Document extract =
_ _ _ _

William Robert Sickinger (November 7, 1926 – May 9, 2013) was an American theater director, based in Chicago. He was regarded as the founder of "off-Loop" theater, the Chicago equivalent of Off-Broadway. He often cast non-professional actors in his productions, and in doing so occasionally found new talent such as David Mamet, Marilu Henner, Jim Jacobs, and Mike Nussbaum, all of whom were Sickinger proteges.

==Early life==
Raised in Philadelphia, Sickinger was drafted into the United States Army while still at school and served in the Philippines during the Second World War. He subsequently resumed his studies at Bloomsburg University of Pennsylvania, where he trained as a teacher and first discovered theater.

==Chicago theater==
Sickinger was able to convince a local movie theater owner to rent him space, and produced a number of plays in this venue during the early 1950s. He was later hired by Hull House Association director Paul Jans to run a theater programme in Chicago. Sickinger chose to produce "challenging, sometimes distressing contemporary plays" on subjects that had never been seen on Chicago stages, mounting productions by Edward Albee, Harold Pinter, Athol Fugard, and Amiri Baraka. Though his choices raised eyebrows, critics generally praised his productions as "revelatory".

Sickinger founded the Uptown Theater, as well as other theaters in more deprived areas of Chicago. He was an accomplished fundraiser, promoting theater in unlikely venues such as breakfast clubs and organising performances in the homes of Chicago's wealthier citizens. He attended almost every performance of his productions, and would continue giving notes to the actors throughout a show's run.

==Later career==
After Jans' resignation in 1969, Sickinger was also obliged to resign from the Hull House Association when board members argued that he was no longer engaged with their mission to provide social services. Sickinger relocated to New York, where he directed a number of off-Broadway shows with limited success. He later retired from theater and began running a telemarketing company called Everything For Living Space.

He died of congestive heart failure at his residence in Delray Beach, Florida, on May 9, 2013, aged 86.

_ _ _ _

Provided data =
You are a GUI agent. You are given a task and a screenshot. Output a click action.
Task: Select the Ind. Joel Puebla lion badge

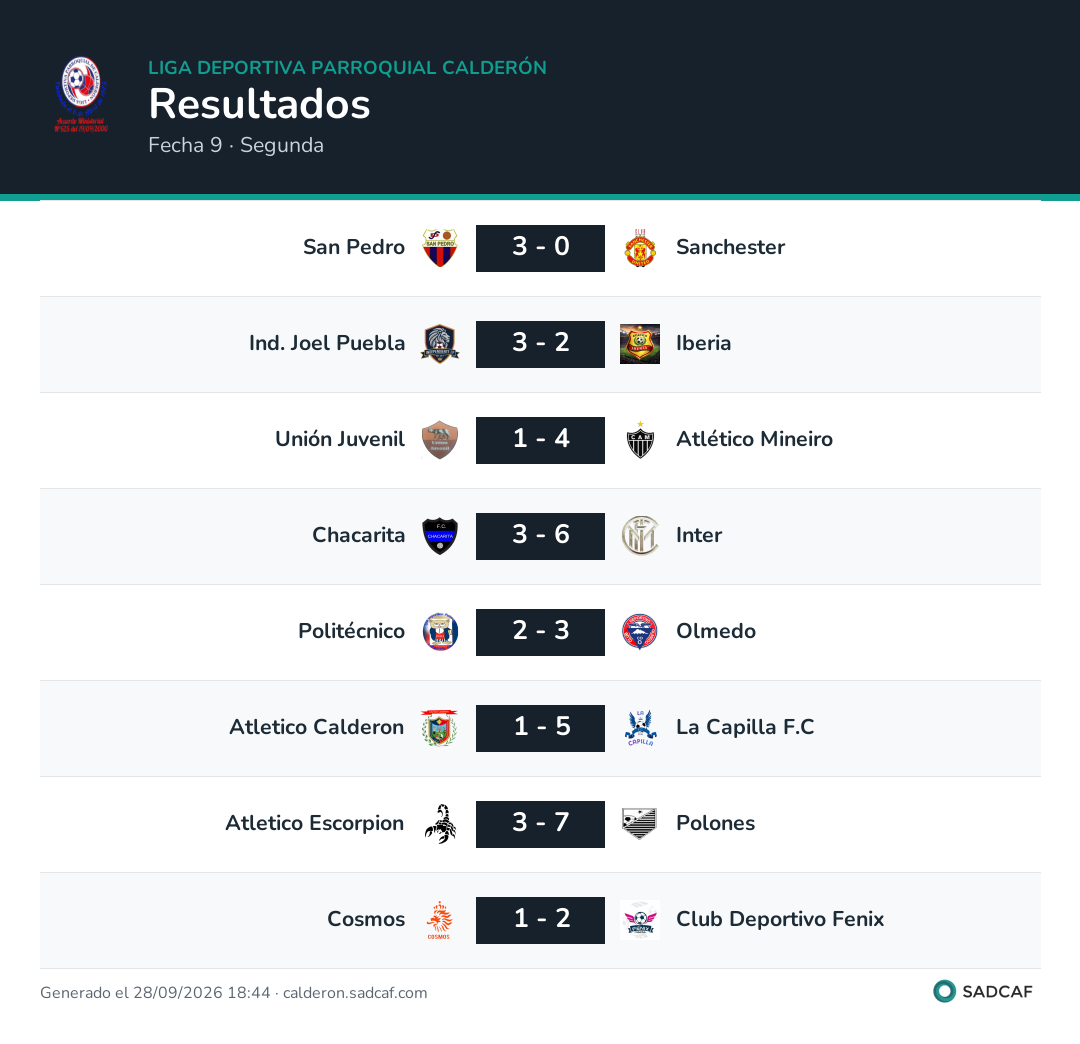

_ _ _ _

Activity =
Answer these from the biography of William Sickinger:
1. Where did Sickinger serve during the Second World War?
2. Who hired him to run a theater program in Chicago?
3. What was the name of the company he ran after retiring from theater?
The data above come from a source separate from the biography of William Sickinger.

Worked solution =
1. In the Philippines.
2. Paul Jans, director of the Hull House Association.
3. Everything For Living Space.